While the FTC has yet to announce any further action on the proposed rulemaking that would outlaw certain payment methods in the telemarketing arena following the close of the public comment period in August, there can be little doubt that the agency’s heightened scrutiny of payment processors will continue.
The FTC is also not the only agency focused on electronic payment system fraud. In Consumer Financial Protection Bureau (CFPB) director Richard Cordray’s speech on Nov. 21, 2013, at the annual meeting of The Clearing House Association, which represents the world’s largest commercial banks, he opined that payment systems, including credit card payments and automated clearing house (ACH) transactions, had not kept up with developments in the financial landscape, specifically the larger role that nonbank third parties now play in the financial lives of consumers. Noting that other agencies were taking a law enforcement approach to tackling challenges to the safety and security of electronic fund transactions, focusing on cases where they are used for fraudulent or illegal purposes, Cordray suggested that improvements in the system and in the security of transactions should come from a more “holistic” approach addressing the design and function of the system. Cordray’s approach would include looking at data and analytics related to the system as a whole to identify trends and potential problems, and then tackling those problems through systemic overhauls, including potential changes to “the law and practice,” with the assistance and cooperation of the banking industry.
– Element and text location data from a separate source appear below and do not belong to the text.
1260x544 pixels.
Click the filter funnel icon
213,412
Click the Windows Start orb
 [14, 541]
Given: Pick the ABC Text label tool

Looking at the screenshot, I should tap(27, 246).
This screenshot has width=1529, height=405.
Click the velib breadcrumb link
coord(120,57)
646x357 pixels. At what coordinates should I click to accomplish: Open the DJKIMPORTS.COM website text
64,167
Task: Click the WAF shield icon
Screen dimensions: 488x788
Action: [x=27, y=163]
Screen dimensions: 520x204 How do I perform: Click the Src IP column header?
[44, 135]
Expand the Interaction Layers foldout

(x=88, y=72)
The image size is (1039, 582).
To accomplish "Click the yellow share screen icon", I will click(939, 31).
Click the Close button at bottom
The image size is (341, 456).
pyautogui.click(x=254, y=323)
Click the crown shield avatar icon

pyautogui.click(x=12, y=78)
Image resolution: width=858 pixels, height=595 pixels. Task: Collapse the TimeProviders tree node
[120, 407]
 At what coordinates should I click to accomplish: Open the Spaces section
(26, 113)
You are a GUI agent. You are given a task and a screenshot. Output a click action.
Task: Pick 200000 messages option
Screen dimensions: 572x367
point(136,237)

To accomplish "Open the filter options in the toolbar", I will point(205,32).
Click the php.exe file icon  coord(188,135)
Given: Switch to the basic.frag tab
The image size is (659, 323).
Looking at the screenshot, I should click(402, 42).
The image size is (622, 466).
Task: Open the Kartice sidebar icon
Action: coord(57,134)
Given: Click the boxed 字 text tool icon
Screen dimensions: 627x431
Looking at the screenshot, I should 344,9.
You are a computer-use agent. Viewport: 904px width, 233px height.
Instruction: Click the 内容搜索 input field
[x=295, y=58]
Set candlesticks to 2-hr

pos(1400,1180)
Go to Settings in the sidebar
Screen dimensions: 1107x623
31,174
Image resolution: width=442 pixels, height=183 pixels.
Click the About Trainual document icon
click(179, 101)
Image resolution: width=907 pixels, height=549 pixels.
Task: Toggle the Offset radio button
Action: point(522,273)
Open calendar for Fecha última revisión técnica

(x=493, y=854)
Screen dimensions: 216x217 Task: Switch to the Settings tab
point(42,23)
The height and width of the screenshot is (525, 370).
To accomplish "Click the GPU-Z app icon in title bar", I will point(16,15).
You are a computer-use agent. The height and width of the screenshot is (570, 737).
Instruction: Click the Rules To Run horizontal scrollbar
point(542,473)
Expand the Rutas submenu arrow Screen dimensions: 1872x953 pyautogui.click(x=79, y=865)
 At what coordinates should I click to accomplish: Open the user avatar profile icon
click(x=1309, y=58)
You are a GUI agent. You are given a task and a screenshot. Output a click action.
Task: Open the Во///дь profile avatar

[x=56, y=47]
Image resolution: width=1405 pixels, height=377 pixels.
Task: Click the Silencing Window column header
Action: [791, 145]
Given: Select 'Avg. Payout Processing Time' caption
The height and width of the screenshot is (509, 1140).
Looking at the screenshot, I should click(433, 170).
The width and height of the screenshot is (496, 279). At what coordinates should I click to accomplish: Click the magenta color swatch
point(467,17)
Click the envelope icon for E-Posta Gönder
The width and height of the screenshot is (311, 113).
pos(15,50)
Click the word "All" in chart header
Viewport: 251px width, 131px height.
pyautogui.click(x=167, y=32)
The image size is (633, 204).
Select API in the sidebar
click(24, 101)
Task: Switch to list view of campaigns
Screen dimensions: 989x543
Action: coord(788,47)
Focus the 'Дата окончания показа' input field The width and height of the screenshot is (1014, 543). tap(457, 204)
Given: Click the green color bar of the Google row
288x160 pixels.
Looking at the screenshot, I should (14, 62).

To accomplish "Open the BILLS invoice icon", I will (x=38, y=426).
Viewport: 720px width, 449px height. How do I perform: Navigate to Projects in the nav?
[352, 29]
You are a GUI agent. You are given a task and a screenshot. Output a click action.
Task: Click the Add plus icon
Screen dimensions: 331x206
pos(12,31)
In light of FTC’s increased scrutiny, as well as the CFPB’s renewed focus on payment systems, payment processing companies should carefully evaluate whether to allow the use of RCCs, RCPOs, or other similar “novel payment methods” that the FTC claims are used in ways that harm consumers. If processors elect to offer these products, they should implement procedures to monitor potential misuse similar to those used for monitoring conventional payment products, including elevated consumer complaints and/or chargeback rates. If they detect patterns consistent with abusive practices, processors should take prompt steps to investigate and, if necessary, terminate the use of these products by merchants. Processors should consider providing remediation to consumers, in appropriate situations, since the FTC, CFPB, and other regulatory agencies can be expected to look to processors that fail to take these measures to reimburse consumers who have lost money due to fraudulent merchant activities.